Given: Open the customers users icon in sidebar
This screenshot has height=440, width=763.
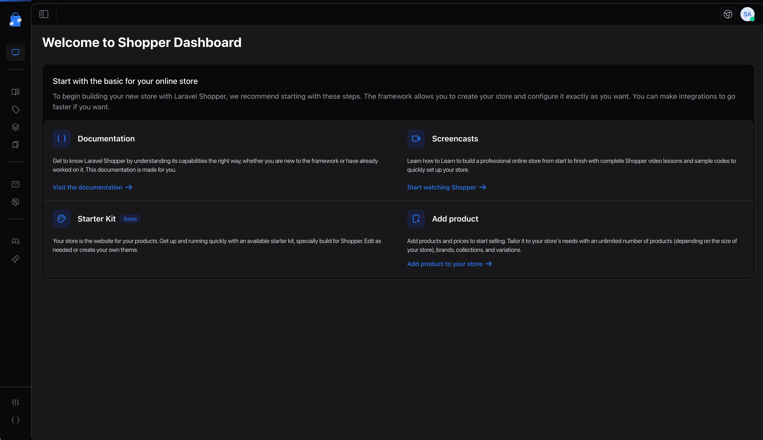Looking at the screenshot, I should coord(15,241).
---
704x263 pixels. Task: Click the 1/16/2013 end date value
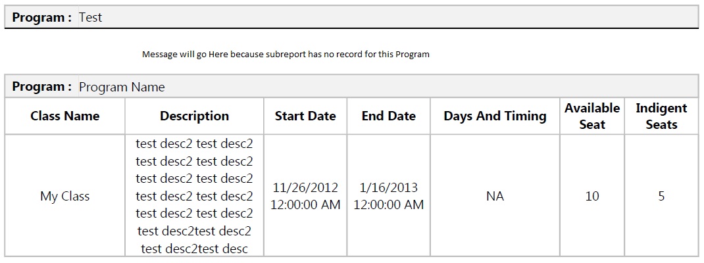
--
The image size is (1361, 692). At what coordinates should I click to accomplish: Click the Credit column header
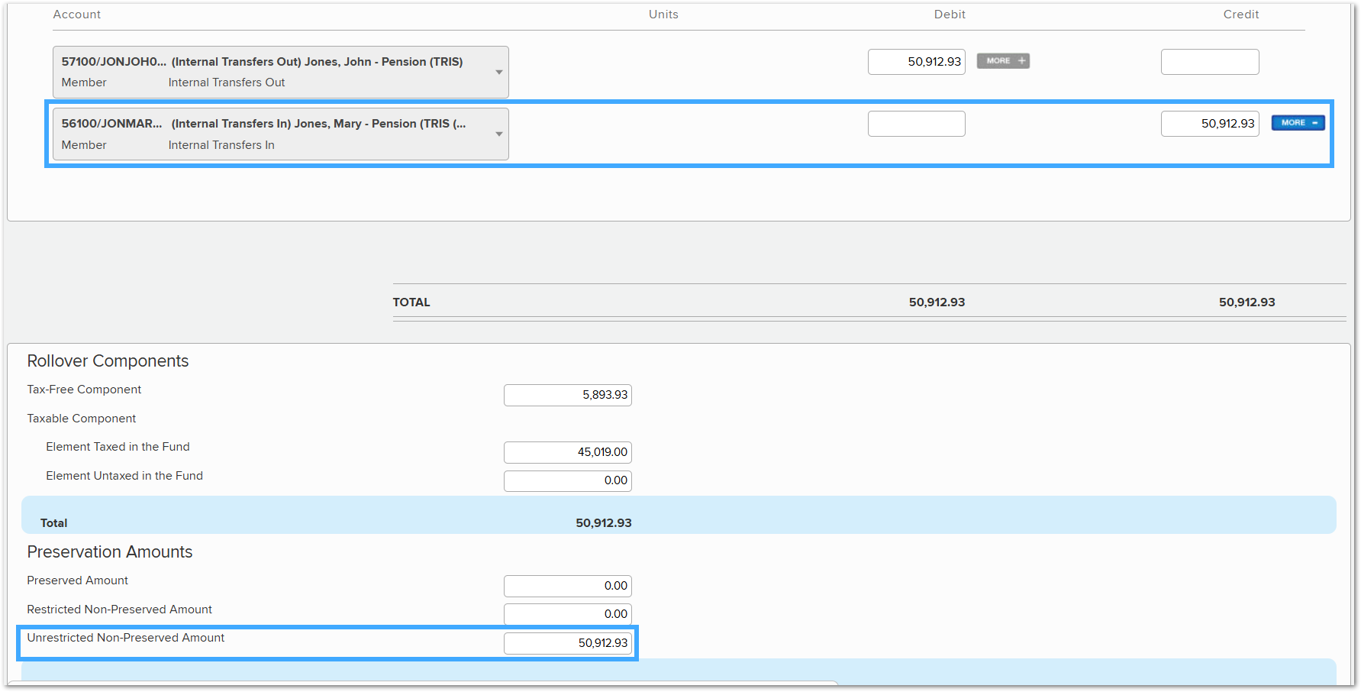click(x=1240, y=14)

> _PROBLEM TO WORK ON_:
Reproduce the stretch of entries from the line containing "Given: Open the" through the line containing "Looking at the", leaving out the pictures.

> _ANSWER TO THE TASK_:
Given: Open the customers users icon in sidebar
This screenshot has height=440, width=763.
Looking at the screenshot, I should coord(15,241).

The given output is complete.